La pandemia coloca a la educación en general en una situación dramática. Con aulas cerradas y con una fecha de reapertura incierta, cuya hora y día nadie se anima a vaticinar, miles y miles de estudiantes han sido arrancados de cuajo de su diaria rutina de acudir al intercambio social y de adquirir conocimiento en sus aulas. La educación superior no es la excepción, aunque ella estaba mejor preparada que las escuelas de todo tipo y nivel. Por los menos desde hace una década y media muchas universidades establecieron mecanismos y plataformas para armar un proceso de enseñanza virtual, e incluso algunas se han especializado en este tipo de educación no presencial, que rompe con la tradición, pues establece un corte en tiempo y espacio entre el docente y el discente.
Desde sus orígenes, el campus universitario ha sido un espacio de interacción que permitía el encuentro y el debate cara a cara, donde el gesto y la palabra, su quiebre y su voz, actuaban como atractivo y barniz para la evaluación en la meritocracia docente. Un buen orador (u oradora) convencía en el aula o en la asamblea. Importaba tanto, o quizá menos, la calidad del argumento como el tono y el gesto.
Cuando la educación virtual comenzó a expandirse, quedó claro que una comunidad universitaria físicamente deliberante estaba amenazada, o al menos habría de dar vida a otro tipo de interacción donde un estudiante podía estar en Quillacollo, su compañera de curso en Tasmania, y su docente en Guadalajara. En otros términos, la educación virtual vino con la internacionalización de las universidades y creó nuevos desafíos como la naturaleza de las cargas horarias o el reconocimiento de títulos.
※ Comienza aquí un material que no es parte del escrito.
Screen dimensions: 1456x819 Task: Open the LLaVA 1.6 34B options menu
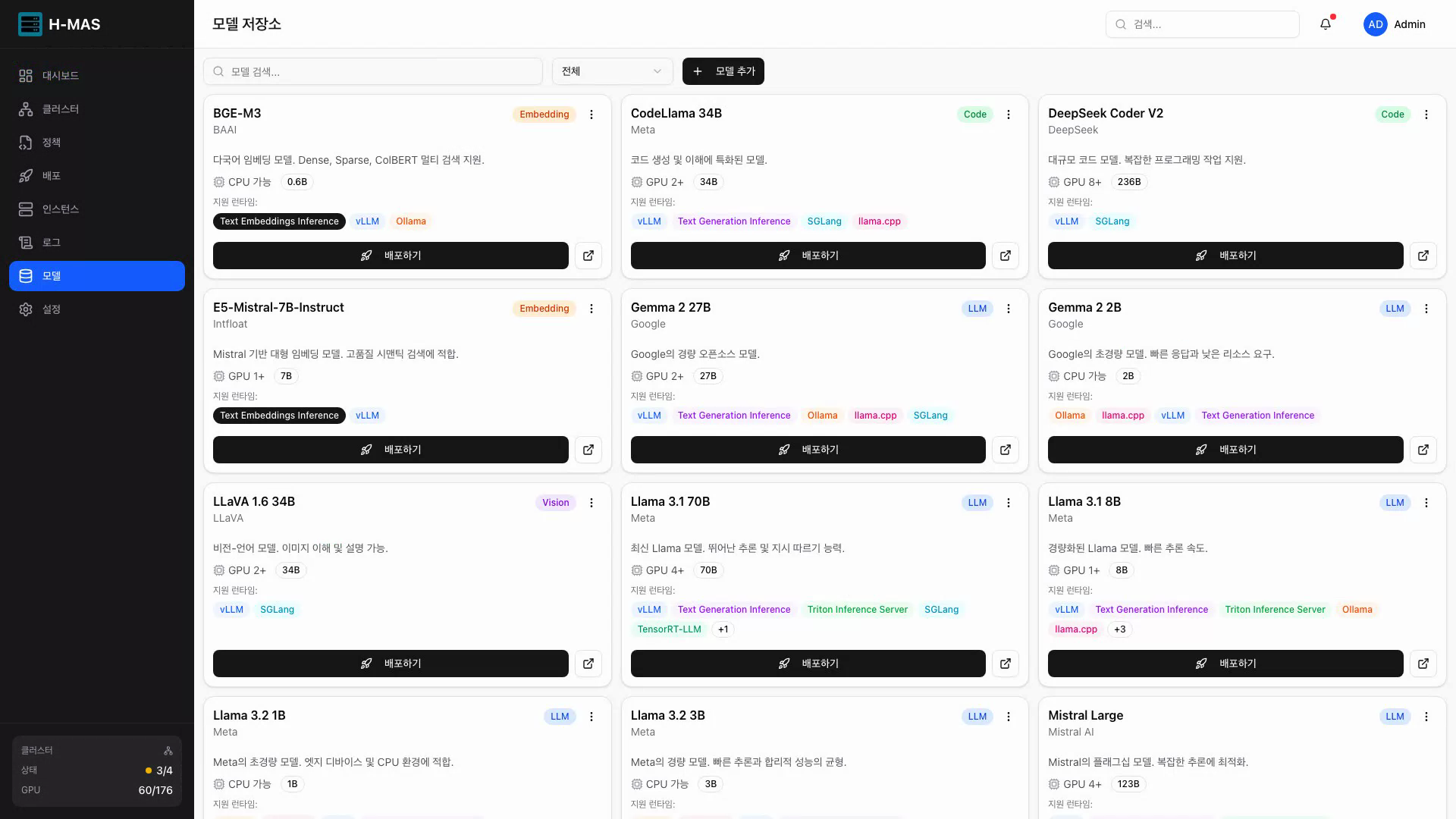[592, 503]
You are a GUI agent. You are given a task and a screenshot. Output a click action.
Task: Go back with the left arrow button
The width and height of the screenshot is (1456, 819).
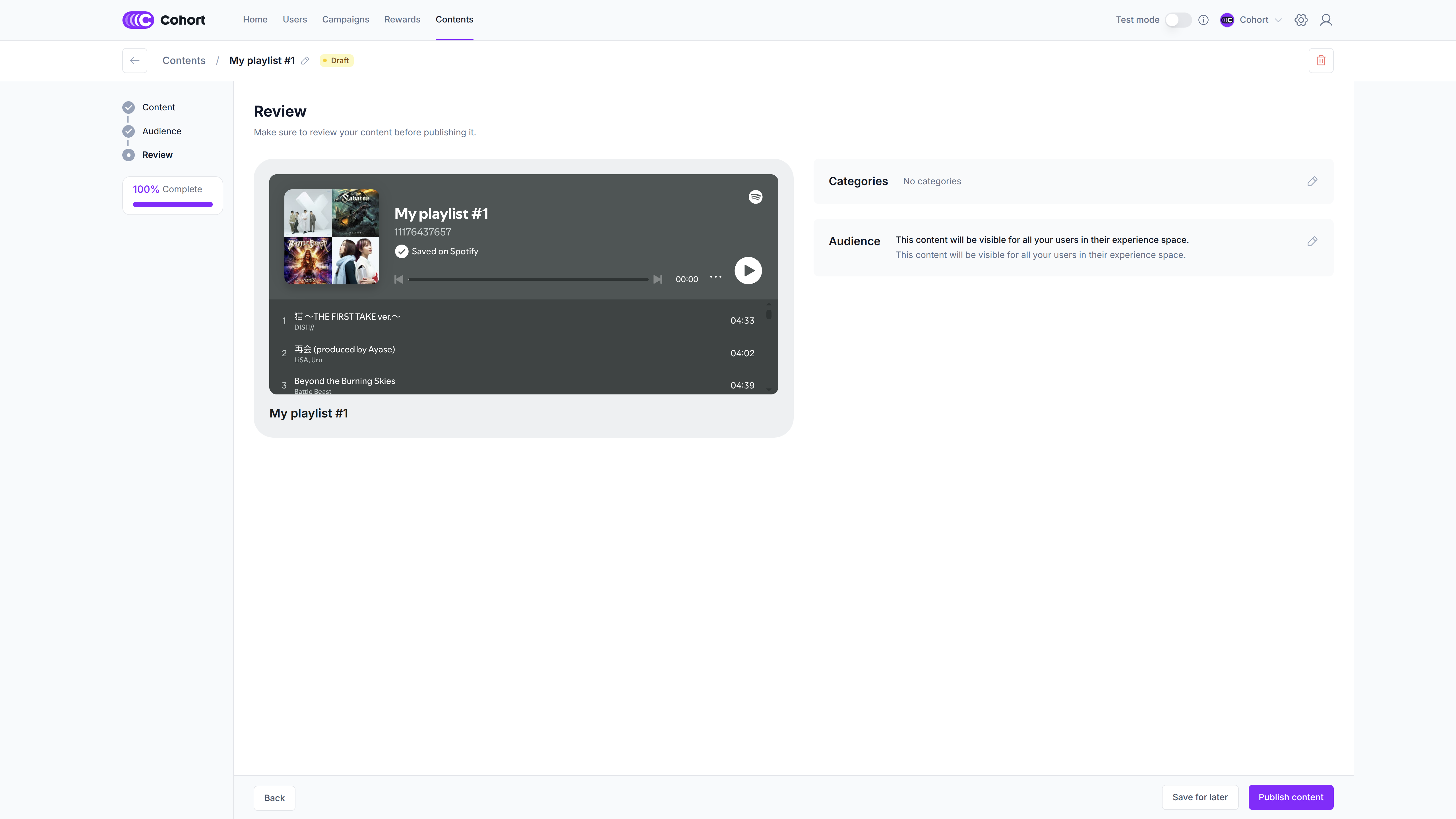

Quienes reflexionaban sobre el nacimiento del internet y la computadora como reemplazo de la tiza y la almohadilla vaticinaban, sin embargo, que la educación presencial —más costosa— persistiría y adquiriría un carácter elitista. Que los y las adineradas seguirán acudiendo a las aulas y los pasillos a codearse con sus pares y a oír in situ a las eminencias que ofician como profesoras y profesores. Los más pobres, en cambio, no pudiendo enfrentar los costos de trasladarse desde sus hogares para vivir en la zonas universitarias o de trabajar y estudiar a la vez, se acogerían a la realidad virtual; sin duda más barata, cercana y, con el tiempo, manejable desde la disponibilidad de cada estudiante.
Pareciera que la pandemia suprimió estas diferencias y llevó a todos detrás de la pantalla. Pero no necesariamente es así. Las desigualdades sociales se han profundizado, el equipamiento y la conectividad no son homogéneos, como tampoco la preparación docente para desempeñarse y preparar clases para hablar frente a una cámara (que no es tan fácil como pareciera). Los estudiantes de universidades privadas o públicas de élite cuentan con mejor acceso a internet, y disponen de mayor número de ordenadores y tabletas que quienes están matriculados en las públicas. Ellas, finalmente, son masivas y refugio de hijos e hijas del mundo del trabajo o de desempleados de ambos sexos. Como señala un reciente informe del Instituto de Educación Superior para América Latina y el Caribe (Iesalc-Unesco), un 25% del segmento estudiantil podría quedar fuera del sistema, aumentando además la deserción estudiantil. En algunos casos, como Perú, los gobiernos han instruido a las universidades que usen sus recursos para dotar a sus estudiantes de bajos recursos acceso a internet y/o computadoras, a fin de eliminar la desventaja digital. Aún es temprano para saber si la educación a distancia vino para quedarse y expandirse, pero mientras un virus amenace detrás de la puerta, así nomás será.